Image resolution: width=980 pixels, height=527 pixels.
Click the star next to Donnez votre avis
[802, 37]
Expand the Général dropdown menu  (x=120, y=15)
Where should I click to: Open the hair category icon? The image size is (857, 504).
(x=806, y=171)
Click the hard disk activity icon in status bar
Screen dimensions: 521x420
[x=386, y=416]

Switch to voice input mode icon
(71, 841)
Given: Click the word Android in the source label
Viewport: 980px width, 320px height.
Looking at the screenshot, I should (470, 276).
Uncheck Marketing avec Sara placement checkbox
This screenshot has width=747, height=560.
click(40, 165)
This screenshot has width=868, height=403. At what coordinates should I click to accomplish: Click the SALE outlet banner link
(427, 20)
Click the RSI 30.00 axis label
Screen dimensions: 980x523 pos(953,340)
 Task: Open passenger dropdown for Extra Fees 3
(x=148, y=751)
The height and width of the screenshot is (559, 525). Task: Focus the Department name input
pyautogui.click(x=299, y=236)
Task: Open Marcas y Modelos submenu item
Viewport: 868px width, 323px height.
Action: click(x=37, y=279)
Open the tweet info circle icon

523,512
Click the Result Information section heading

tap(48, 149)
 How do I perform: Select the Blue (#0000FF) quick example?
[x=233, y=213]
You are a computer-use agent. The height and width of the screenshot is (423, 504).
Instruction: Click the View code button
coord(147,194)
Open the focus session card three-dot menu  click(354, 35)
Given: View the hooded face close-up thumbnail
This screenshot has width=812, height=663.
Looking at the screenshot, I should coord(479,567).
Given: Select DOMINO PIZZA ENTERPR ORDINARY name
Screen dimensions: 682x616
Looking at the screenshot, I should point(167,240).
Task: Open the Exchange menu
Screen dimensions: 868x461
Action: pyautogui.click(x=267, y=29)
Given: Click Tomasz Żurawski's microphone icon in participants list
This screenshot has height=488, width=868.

■ ■ ■ ■ ■

Only lines holding the word "Given" are wanted; list them all from the material.

Given: Click the word Android in the source label
Given: View the hooded face close-up thumbnail
Given: Select DOMINO PIZZA ENTERPR ORDINARY name
Given: Click Tomasz Żurawski's microphone icon in participants list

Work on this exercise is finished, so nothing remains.